Imposta il parametro options sul valore intero 1 per contrassegnare la richiesta di annuncio come non personalizzata e su 0 per le richieste di annuncio idonee agli annunci personalizzati.

In caso di omissione di questa impostazione, vengono autorizzati automaticamente gli annunci personalizzati.

Esempio:

<script src="https://www.googletagservices.com/tag/js/gpt.js">
googletag.pubads().setRequestNonPersonalizedAds(1);
googletag.pubads().definePassback("123456/ad/unit", [100,200])
    .display();
</script>

URL semplici

Se utilizzi URL semplici, puoi contrassegnare una richiesta di annuncio come non personalizzata aggiungendo il parametro npa=[int] direttamente all'URL della richiesta di tag. Ti consigliamo di specificare il parametro all'inizio del tag per evitare qualsiasi rischio di troncamento. Specifica npa=1 per contrassegnare la richiesta di annuncio come non personalizzata. In caso di omissione del parametro, vengono autorizzati automaticamente gli annunci personalizzati. Ad esempio:

http://pubads.g.doubleclick.net/gampad/ad?iu=/12345/adunit&sz=728x90&npa=1&c=12345

AdSense per la ricerca

Per impostazione predefinita, le richieste di annunci a Google determinano la pubblicazione di annunci personalizzati, la cui selezione è basata sia sulla query di ricerca che sulla cronologia dell'utente che la esegue.
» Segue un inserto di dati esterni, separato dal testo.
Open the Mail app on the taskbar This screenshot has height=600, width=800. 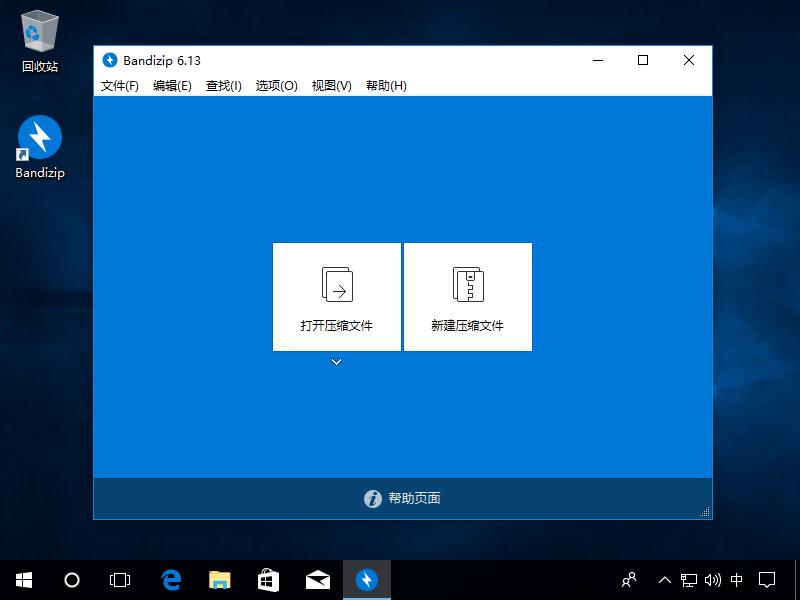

Google supporta anche la pubblicazione degli annunci non personalizzati. Ulteriori informazioni sugli annunci personalizzati e non personalizzati.

Se vuoi pubblicare annunci personalizzati per alcuni utenti e non personalizzati per altri, i tag di AdSense per la ricerca consentono ai publisher di attivare la pubblicazione degli annunci non personalizzati in base alla pagina. Questa soluzione può essere utile se offri a tutti i tuoi utenti o solo ad alcuni la possibilità di scegliere tra annunci personalizzati e non. 

Per il tag annuncio web per gli annunci personalizzati associati ai risultati di ricerca, aggiungi quanto segue a pageOptions nel tag stesso:
personalizedAds: false,


Per il tag AdMob: 
builder.setAdvancedOptionValue("personalizedAds", "false");


Per il tag iOS: 
[request setAdvancedOptionValue:@"false" forKey:@"personalizedAds"];

Questi metodi attivano richieste di annunci non personalizzati per tale richiesta specifica. Si tratta di un parametro stateless. Se il parametro non è impostato nelle richieste successive per l'utente, verrà ripristinato automaticamente il comportamento predefinito, ovvero la richiesta di annunci personalizzati.

SDK Google Mobile Ads

Per ulteriori informazioni sull'SDK Google Mobile Ads, consulta il sito per gli sviluppatori di app (SDK GMA per iOS, SDK GMA per Android).

SDK Google Interactive Media Ads (per i video)

In caso di richieste video, puoi specificare che Google deve trattare i tuoi contenuti video come non personalizzati quando aggiungi il parametro npa=1 al tag annuncio. Per farlo, utilizza un tag video principale creato manualmente o qualsiasi SDK IMA specifico per piattaforma (SDK IMA per HTML5, SDK IMA per iOS, SDK IMA per Android, SDK IMA per Google Cast).

Se il tuo video player utilizza la funzione di inserimento di annunci dinamici di Google Ad Manager, può includere anche il parametro npa=1 in una richiesta di video on demand (VOD) o in live streaming per trasferire il parametro a qualsiasi richiesta di annuncio inclusa (SDK DAI per HTML5, SDK DAI per Cast, SDK DAI per iOS, SDK DAI per Android, SDK DAI per Roku, SDK DAI per tvOS).